**Required work**: Reproduce every line of the material below word for word, without changing anything.

Position data for elements and text:
■ ■ ■ ■

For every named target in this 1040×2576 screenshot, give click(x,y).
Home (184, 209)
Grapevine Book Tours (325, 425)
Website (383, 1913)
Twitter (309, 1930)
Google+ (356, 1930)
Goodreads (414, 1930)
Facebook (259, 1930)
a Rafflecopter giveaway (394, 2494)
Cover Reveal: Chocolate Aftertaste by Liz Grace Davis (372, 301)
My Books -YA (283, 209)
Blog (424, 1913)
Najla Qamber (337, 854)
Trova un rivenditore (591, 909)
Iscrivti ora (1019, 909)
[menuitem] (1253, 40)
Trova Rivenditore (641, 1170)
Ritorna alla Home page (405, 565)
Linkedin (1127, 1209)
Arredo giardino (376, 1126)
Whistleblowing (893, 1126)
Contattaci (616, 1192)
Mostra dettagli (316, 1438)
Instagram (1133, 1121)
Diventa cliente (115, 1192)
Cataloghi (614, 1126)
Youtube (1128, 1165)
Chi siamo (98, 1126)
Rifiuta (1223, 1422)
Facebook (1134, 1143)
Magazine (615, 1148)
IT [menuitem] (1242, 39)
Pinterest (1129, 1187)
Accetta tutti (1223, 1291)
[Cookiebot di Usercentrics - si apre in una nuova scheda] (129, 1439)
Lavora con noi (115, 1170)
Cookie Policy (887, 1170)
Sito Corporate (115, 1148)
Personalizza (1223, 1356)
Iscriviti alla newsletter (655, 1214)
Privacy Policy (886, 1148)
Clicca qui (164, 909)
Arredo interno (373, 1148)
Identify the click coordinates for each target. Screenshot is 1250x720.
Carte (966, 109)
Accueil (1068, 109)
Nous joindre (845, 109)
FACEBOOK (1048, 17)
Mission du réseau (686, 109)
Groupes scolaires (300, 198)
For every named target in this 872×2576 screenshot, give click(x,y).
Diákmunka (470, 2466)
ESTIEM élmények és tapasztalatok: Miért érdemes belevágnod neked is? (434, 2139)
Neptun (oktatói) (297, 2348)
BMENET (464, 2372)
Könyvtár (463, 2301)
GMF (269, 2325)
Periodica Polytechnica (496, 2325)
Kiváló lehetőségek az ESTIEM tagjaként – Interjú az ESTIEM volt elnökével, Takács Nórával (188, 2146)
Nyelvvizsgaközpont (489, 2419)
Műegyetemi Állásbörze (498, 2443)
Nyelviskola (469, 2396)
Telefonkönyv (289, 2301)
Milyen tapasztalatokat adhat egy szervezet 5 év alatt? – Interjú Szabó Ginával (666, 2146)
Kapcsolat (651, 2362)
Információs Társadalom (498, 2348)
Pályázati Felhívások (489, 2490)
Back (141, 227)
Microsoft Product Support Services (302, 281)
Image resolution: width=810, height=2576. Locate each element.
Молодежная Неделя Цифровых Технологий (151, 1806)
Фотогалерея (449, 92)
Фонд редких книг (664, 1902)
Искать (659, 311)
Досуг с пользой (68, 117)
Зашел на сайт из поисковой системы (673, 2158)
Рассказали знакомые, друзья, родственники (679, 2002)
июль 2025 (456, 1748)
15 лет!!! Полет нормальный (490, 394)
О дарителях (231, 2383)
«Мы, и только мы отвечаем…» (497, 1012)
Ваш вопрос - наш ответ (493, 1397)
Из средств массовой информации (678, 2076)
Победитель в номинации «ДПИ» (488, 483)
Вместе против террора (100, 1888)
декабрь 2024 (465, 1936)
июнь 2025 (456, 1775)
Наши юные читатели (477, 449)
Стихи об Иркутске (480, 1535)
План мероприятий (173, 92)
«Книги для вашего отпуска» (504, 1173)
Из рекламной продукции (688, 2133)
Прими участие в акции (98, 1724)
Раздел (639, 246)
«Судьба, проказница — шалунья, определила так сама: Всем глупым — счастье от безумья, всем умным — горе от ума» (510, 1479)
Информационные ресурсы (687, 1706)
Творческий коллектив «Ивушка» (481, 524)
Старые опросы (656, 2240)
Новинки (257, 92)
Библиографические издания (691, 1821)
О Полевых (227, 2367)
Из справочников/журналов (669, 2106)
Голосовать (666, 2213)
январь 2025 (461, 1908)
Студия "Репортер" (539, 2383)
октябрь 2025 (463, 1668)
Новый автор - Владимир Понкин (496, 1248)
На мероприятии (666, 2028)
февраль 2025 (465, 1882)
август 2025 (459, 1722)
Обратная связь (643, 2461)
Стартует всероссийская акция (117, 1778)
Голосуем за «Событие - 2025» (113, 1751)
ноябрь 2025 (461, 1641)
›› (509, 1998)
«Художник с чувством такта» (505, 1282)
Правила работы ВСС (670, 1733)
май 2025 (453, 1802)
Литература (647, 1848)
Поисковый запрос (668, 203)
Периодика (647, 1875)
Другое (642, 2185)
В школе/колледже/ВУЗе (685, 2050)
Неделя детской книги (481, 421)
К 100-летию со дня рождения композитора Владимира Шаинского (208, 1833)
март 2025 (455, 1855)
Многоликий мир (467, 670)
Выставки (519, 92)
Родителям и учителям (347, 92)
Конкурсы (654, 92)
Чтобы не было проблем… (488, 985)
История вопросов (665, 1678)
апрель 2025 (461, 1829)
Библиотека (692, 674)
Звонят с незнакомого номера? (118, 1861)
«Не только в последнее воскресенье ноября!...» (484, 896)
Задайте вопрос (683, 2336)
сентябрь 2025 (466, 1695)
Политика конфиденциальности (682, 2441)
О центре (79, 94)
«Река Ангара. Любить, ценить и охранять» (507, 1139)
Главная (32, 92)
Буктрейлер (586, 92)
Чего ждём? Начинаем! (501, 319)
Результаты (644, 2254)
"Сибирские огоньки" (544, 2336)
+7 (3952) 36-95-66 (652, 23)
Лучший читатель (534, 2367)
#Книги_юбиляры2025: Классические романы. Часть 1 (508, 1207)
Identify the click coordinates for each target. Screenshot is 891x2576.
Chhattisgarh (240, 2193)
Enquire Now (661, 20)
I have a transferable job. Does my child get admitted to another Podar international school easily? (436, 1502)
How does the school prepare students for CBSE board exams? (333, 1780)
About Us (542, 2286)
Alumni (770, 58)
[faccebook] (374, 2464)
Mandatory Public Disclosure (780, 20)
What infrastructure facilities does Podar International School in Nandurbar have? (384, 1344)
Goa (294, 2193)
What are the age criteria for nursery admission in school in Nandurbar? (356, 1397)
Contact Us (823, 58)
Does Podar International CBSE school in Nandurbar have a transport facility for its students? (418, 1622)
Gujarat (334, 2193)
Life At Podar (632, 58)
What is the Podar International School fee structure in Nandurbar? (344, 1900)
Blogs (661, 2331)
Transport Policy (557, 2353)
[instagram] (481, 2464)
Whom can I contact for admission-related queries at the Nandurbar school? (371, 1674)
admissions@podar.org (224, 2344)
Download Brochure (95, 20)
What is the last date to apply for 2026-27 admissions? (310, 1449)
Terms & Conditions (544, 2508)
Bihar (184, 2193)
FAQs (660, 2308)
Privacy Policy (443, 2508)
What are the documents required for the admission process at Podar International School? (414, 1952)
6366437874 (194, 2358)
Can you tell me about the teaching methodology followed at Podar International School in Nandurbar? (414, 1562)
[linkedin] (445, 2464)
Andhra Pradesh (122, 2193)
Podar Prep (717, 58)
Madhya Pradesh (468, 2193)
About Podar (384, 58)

■ ■ ■ ■

**Output**:
For every named target in this 1040×2576 screenshot, give click(x,y).
Home (184, 209)
Grapevine Book Tours (325, 425)
Website (383, 1913)
Twitter (309, 1930)
Google+ (356, 1930)
Goodreads (414, 1930)
Facebook (259, 1930)
a Rafflecopter giveaway (394, 2494)
Cover Reveal: Chocolate Aftertaste by Liz Grace Davis (372, 301)
My Books -YA (283, 209)
Blog (424, 1913)
Najla Qamber (337, 854)
Trova un rivenditore (591, 909)
Iscrivti ora (1019, 909)
[menuitem] (1253, 40)
Trova Rivenditore (641, 1170)
Ritorna alla Home page (405, 565)
Linkedin (1127, 1209)
Arredo giardino (376, 1126)
Whistleblowing (893, 1126)
Contattaci (616, 1192)
Mostra dettagli (316, 1438)
Instagram (1133, 1121)
Diventa cliente (115, 1192)
Cataloghi (614, 1126)
Youtube (1128, 1165)
Chi siamo (98, 1126)
Rifiuta (1223, 1422)
Facebook (1134, 1143)
Magazine (615, 1148)
IT [menuitem] (1242, 39)
Pinterest (1129, 1187)
Accetta tutti (1223, 1291)
[Cookiebot di Usercentrics - si apre in una nuova scheda] (129, 1439)
Lavora con noi (115, 1170)
Cookie Policy (887, 1170)
Sito Corporate (115, 1148)
Personalizza (1223, 1356)
Iscriviti alla newsletter (655, 1214)
Privacy Policy (886, 1148)
Clicca qui (164, 909)
Arredo interno (373, 1148)
Identify the click coordinates for each target. Screenshot is 1250x720.
Carte (966, 109)
Accueil (1068, 109)
Nous joindre (845, 109)
FACEBOOK (1048, 17)
Mission du réseau (686, 109)
Groupes scolaires (300, 198)
For every named target in this 872×2576 screenshot, give click(x,y).
Diákmunka (470, 2466)
ESTIEM élmények és tapasztalatok: Miért érdemes belevágnod neked is? (434, 2139)
Neptun (oktatói) (297, 2348)
BMENET (464, 2372)
Könyvtár (463, 2301)
GMF (269, 2325)
Periodica Polytechnica (496, 2325)
Kiváló lehetőségek az ESTIEM tagjaként – Interjú az ESTIEM volt elnökével, Takács Nórával (188, 2146)
Nyelvvizsgaközpont (489, 2419)
Műegyetemi Állásbörze (498, 2443)
Nyelviskola (469, 2396)
Telefonkönyv (289, 2301)
Milyen tapasztalatokat adhat egy szervezet 5 év alatt? – Interjú Szabó Ginával (666, 2146)
Kapcsolat (651, 2362)
Információs Társadalom (498, 2348)
Pályázati Felhívások (489, 2490)
Back (141, 227)
Microsoft Product Support Services (302, 281)
Image resolution: width=810, height=2576. Locate each element.
Молодежная Неделя Цифровых Технологий (151, 1806)
Фотогалерея (449, 92)
Фонд редких книг (664, 1902)
Искать (659, 311)
Досуг с пользой (68, 117)
Зашел на сайт из поисковой системы (673, 2158)
Рассказали знакомые, друзья, родственники (679, 2002)
июль 2025 (456, 1748)
15 лет!!! Полет нормальный (490, 394)
О дарителях (231, 2383)
«Мы, и только мы отвечаем…» (497, 1012)
Ваш вопрос - наш ответ (493, 1397)
Из средств массовой информации (678, 2076)
Победитель в номинации «ДПИ» (488, 483)
Вместе против террора (100, 1888)
декабрь 2024 (465, 1936)
июнь 2025 (456, 1775)
Наши юные читатели (477, 449)
Стихи об Иркутске (480, 1535)
План мероприятий (173, 92)
«Книги для вашего отпуска» (504, 1173)
Из рекламной продукции (688, 2133)
Прими участие в акции (98, 1724)
Раздел (639, 246)
«Судьба, проказница — шалунья, определила так сама: Всем глупым — счастье от безумья, всем умным — горе от ума» (510, 1479)
Информационные ресурсы (687, 1706)
Творческий коллектив «Ивушка» (481, 524)
Старые опросы (656, 2240)
Новинки (257, 92)
Библиографические издания (691, 1821)
О Полевых (227, 2367)
Из справочников/журналов (669, 2106)
Голосовать (666, 2213)
январь 2025 (461, 1908)
Студия "Репортер" (539, 2383)
октябрь 2025 (463, 1668)
Новый автор - Владимир Понкин (496, 1248)
На мероприятии (666, 2028)
февраль 2025 (465, 1882)
август 2025 (459, 1722)
Обратная связь (643, 2461)
Стартует всероссийская акция (117, 1778)
Голосуем за «Событие - 2025» (113, 1751)
ноябрь 2025 (461, 1641)
›› (509, 1998)
«Художник с чувством такта» (505, 1282)
Правила работы ВСС (670, 1733)
май 2025 (453, 1802)
Литература (647, 1848)
Поисковый запрос (668, 203)
Периодика (647, 1875)
Другое (642, 2185)
В школе/колледже/ВУЗе (685, 2050)
Неделя детской книги (481, 421)
К 100-летию со дня рождения композитора Владимира Шаинского (208, 1833)
март 2025 (455, 1855)
Многоликий мир (467, 670)
Выставки (519, 92)
Родителям и учителям (347, 92)
Конкурсы (654, 92)
Чтобы не было проблем… (488, 985)
История вопросов (665, 1678)
апрель 2025 (461, 1829)
Библиотека (692, 674)
Звонят с незнакомого номера? (118, 1861)
«Не только в последнее воскресенье ноября!...» (484, 896)
Задайте вопрос (683, 2336)
сентябрь 2025 (466, 1695)
Политика конфиденциальности (682, 2441)
О центре (79, 94)
«Река Ангара. Любить, ценить и охранять» (507, 1139)
Главная (32, 92)
Буктрейлер (586, 92)
Чего ждём? Начинаем! (501, 319)
Результаты (644, 2254)
"Сибирские огоньки" (544, 2336)
+7 (3952) 36-95-66 (652, 23)
Лучший читатель (534, 2367)
#Книги_юбиляры2025: Классические романы. Часть 1 (508, 1207)
Identify the click coordinates for each target. Screenshot is 891x2576.
Chhattisgarh (240, 2193)
Enquire Now (661, 20)
I have a transferable job. Does my child get admitted to another Podar international school easily? (436, 1502)
How does the school prepare students for CBSE board exams? (333, 1780)
About Us (542, 2286)
Alumni (770, 58)
[faccebook] (374, 2464)
Mandatory Public Disclosure (780, 20)
What infrastructure facilities does Podar International School in Nandurbar have? (384, 1344)
Goa (294, 2193)
What are the age criteria for nursery admission in school in Nandurbar? (356, 1397)
Contact Us (823, 58)
Does Podar International CBSE school in Nandurbar have a transport facility for its students? (418, 1622)
Gujarat (334, 2193)
Life At Podar (632, 58)
What is the Podar International School fee structure in Nandurbar? (344, 1900)
Blogs (661, 2331)
Transport Policy (557, 2353)
[instagram] (481, 2464)
Whom can I contact for admission-related queries at the Nandurbar school? (371, 1674)
admissions@podar.org (224, 2344)
Download Brochure (95, 20)
What is the last date to apply for 2026-27 admissions? (310, 1449)
Terms & Conditions (544, 2508)
Bihar (184, 2193)
FAQs (660, 2308)
Privacy Policy (443, 2508)
What are the documents required for the admission process at Podar International School? (414, 1952)
6366437874 (194, 2358)
Can you tell me about the teaching methodology followed at Podar International School in Nandurbar? (414, 1562)
[linkedin] (445, 2464)
Andhra Pradesh (122, 2193)
Podar Prep (717, 58)
Madhya Pradesh (468, 2193)
About Podar (384, 58)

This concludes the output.